● Description of the task: You are to retype exactly the line with "You are a computer-use agent. Viewport: 1126px" and every line after it in the entries below.

● Information provided:

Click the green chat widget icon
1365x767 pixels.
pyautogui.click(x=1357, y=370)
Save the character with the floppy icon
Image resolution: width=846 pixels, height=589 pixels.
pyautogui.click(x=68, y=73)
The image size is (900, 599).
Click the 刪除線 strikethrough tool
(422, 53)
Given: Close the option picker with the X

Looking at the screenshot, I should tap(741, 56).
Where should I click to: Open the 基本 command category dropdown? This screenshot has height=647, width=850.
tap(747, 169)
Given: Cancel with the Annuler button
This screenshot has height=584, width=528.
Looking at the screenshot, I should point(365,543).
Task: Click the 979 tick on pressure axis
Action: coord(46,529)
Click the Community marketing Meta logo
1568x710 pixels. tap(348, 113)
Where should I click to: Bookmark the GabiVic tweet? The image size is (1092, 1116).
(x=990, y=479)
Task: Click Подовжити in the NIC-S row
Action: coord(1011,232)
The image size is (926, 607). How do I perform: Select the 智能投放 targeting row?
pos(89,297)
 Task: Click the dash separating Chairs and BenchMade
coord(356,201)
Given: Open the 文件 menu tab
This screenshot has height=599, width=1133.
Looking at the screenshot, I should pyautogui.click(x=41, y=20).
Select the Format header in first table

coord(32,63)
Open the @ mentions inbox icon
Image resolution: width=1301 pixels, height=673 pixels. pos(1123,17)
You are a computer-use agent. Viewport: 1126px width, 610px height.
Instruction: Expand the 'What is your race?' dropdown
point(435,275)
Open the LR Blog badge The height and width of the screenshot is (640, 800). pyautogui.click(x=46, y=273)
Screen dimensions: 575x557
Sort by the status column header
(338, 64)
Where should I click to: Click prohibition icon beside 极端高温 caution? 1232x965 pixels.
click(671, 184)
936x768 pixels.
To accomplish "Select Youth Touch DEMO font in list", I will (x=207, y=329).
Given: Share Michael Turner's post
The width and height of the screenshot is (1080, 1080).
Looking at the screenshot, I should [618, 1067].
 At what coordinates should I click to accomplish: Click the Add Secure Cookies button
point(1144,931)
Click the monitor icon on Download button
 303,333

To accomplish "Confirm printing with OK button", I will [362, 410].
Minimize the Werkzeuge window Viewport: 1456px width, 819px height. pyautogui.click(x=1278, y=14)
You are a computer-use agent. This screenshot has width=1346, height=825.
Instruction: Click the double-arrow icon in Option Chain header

● Exercise solution:
You are a computer-use agent. Viewport: 1126px width, 610px height.
Instruction: Expand the 'What is your race?' dropdown
point(435,275)
Open the LR Blog badge The height and width of the screenshot is (640, 800). pyautogui.click(x=46, y=273)
Screen dimensions: 575x557
Sort by the status column header
(338, 64)
Where should I click to: Click prohibition icon beside 极端高温 caution? 1232x965 pixels.
click(671, 184)
936x768 pixels.
To accomplish "Select Youth Touch DEMO font in list", I will (x=207, y=329).
Given: Share Michael Turner's post
The width and height of the screenshot is (1080, 1080).
Looking at the screenshot, I should [618, 1067].
 At what coordinates should I click to accomplish: Click the Add Secure Cookies button
point(1144,931)
Click the monitor icon on Download button
 303,333

To accomplish "Confirm printing with OK button", I will [362, 410].
Minimize the Werkzeuge window Viewport: 1456px width, 819px height. pyautogui.click(x=1278, y=14)
You are a computer-use agent. This screenshot has width=1346, height=825.
Instruction: Click the double-arrow icon in Option Chain header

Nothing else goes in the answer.